Отец-то не принял, проклял, она умерла, а князь перекрестился от радости. Я там
был, мед пил, по усам текло, а в рот не попало, дали мне шлык, а я в подворотню
шмыг... выпьем, брат Ваня!
– Я подозреваю, что ты у него по этому делу хлопочешь,
Маслобоев.
– Тебе непременно этого хочется?
– Но не понимаю только, что ты-то тут можешь сделать!
– А видишь, она как воротилась в Мадрид-то после
десятилетнего отсутствия, под чужим именем, то надо было все это разузнать и о
Брудершафте, и о старике, и действительно ли она воротилась, и о птенце, и
умерла ли она, и нет ли бумаг, и так далее до бесконечности. Да еще кой о чем.

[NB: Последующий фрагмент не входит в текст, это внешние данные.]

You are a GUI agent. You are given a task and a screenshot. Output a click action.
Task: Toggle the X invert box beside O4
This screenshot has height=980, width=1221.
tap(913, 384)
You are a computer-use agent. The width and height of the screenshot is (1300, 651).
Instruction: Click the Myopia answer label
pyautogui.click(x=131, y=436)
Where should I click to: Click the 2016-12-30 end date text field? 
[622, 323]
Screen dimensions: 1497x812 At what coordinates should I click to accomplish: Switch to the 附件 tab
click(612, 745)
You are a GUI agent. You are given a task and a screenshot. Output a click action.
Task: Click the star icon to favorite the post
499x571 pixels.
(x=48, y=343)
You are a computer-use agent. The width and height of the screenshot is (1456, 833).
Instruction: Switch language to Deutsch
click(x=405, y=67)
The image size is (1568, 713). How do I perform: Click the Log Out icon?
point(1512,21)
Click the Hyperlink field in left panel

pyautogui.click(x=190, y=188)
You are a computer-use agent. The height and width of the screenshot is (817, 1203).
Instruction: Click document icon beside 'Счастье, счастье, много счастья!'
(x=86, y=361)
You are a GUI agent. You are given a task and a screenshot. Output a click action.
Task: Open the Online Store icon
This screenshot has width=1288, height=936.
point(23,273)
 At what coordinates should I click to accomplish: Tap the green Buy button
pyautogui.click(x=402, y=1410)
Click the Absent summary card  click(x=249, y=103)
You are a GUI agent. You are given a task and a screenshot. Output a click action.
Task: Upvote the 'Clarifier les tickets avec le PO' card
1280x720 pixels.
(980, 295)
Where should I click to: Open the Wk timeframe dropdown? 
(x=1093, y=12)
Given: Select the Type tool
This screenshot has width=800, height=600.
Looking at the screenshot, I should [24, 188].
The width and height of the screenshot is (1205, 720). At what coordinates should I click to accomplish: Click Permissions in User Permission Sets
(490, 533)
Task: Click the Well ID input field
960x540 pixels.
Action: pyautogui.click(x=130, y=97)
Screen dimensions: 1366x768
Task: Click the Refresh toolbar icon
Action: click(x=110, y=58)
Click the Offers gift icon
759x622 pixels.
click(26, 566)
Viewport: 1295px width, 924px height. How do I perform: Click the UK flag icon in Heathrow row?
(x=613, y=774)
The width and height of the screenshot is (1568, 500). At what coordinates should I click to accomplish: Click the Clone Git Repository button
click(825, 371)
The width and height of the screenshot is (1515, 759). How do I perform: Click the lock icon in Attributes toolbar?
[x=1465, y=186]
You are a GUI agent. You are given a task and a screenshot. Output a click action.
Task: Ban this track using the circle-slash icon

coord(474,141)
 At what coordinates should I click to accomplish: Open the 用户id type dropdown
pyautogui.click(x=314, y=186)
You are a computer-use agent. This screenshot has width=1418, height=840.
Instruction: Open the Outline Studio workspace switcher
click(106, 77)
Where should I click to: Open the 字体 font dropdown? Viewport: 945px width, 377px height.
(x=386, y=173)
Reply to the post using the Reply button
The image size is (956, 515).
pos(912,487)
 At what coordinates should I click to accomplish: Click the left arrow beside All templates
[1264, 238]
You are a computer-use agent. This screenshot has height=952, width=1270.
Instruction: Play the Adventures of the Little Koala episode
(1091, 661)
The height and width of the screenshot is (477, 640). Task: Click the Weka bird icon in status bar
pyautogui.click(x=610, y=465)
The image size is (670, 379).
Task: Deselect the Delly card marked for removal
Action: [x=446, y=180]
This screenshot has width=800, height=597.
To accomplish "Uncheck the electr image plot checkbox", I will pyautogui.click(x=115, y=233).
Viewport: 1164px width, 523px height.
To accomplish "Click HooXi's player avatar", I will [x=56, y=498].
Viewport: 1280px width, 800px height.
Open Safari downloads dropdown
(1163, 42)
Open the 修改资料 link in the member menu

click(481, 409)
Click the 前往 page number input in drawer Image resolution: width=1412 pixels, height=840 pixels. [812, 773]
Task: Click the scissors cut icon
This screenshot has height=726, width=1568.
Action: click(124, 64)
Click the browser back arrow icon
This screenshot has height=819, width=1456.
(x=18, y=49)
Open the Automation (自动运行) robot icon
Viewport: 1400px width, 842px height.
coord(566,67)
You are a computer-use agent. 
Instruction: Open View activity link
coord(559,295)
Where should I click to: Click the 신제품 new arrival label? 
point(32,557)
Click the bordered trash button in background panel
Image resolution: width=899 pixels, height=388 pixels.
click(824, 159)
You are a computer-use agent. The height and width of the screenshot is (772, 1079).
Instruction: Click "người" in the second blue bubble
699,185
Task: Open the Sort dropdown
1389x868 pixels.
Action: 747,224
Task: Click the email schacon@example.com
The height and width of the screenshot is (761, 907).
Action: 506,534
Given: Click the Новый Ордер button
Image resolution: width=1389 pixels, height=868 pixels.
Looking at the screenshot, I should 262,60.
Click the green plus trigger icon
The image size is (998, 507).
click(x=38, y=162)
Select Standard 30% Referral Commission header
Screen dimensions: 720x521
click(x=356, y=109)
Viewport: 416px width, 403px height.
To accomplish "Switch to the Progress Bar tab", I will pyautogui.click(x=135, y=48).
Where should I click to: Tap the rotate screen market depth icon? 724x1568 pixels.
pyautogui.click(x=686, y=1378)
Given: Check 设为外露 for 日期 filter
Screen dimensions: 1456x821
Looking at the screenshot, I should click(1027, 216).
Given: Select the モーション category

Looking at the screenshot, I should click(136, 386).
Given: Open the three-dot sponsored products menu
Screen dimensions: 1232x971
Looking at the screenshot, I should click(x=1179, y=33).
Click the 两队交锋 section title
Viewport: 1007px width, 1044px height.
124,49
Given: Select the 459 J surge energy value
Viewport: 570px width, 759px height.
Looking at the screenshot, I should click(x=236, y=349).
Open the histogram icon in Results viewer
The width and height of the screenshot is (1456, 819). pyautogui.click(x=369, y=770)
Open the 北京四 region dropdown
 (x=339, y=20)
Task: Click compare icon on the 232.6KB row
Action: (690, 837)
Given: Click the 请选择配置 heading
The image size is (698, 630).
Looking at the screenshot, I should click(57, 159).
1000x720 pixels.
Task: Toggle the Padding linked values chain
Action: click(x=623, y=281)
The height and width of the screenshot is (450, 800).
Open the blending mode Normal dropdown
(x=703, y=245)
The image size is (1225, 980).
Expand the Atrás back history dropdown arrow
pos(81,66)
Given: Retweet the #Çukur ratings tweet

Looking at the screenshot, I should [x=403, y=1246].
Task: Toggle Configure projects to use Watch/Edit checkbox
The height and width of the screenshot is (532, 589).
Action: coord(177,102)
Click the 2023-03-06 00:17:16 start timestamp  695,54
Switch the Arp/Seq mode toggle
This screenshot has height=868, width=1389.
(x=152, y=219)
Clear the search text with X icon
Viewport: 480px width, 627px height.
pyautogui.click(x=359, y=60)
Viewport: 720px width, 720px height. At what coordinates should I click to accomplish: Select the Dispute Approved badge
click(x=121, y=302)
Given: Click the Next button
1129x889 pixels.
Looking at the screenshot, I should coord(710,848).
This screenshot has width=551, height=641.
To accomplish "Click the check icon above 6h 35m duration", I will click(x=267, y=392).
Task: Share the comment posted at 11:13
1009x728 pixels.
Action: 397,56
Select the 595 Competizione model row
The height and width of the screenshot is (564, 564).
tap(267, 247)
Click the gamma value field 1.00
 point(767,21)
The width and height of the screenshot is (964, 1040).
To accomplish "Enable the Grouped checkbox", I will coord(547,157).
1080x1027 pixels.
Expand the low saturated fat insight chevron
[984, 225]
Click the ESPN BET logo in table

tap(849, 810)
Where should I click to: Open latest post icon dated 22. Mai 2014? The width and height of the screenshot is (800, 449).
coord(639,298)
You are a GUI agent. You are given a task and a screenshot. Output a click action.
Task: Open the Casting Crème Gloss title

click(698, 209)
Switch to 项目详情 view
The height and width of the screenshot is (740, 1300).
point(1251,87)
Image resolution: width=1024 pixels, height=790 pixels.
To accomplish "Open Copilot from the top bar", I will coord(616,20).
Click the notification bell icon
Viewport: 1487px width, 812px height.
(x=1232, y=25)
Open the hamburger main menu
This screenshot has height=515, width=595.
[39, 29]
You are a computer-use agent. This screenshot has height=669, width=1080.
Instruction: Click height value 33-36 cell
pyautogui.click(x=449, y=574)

Сквернейший человек, берегись его, Ваня, а об Маслобоеве вот что думай:
никогда, ни за что не называй его подлецом! Он хоть и подлец (по-моему, так нет
человека не подлеца), но не против тебя. Я крепко пьян, но слушай: если
когда-нибудь, близко ли, далеко ли, теперь ли, или на будущий год, тебе
покажется, что Маслобоев против тебя в чем-нибудь схитрил (и, пожалуйста, не
забудь этого слова схитрил), – то знай, что без злого умысла. Маслобоев над
тобой наблюдает. И потому не верь подозрениям, а лучше приди и объяснись
откровенно и по-братски с самим Маслобоевым. Ну, теперь хочешь пить?
– Нет.
– Закусить?
– Нет, брат, извини...
– Ну, так и убирайся, без четверти девять, а ты спесив.
Теперь тебе уже пора.
– Как? Что? Напился пьян да и гостя гонит! Всегда-то он
такой! Ах, бесстыдник! – вскричала чуть не плача Александра Семеновна.
– Пеший конному не товарищ! Александра Семеновна, мы
остаемся вместе и будем обожать друг друга. А это генерал! Нет, Ваня, я соврал;
ты не генерал, а я – подлец! Посмотри, на что я похож теперь? Что я перед
тобой? Прости, Ваня, не осуди и дай излить.
Он обнял меня и залился слезами. Я стал уходить.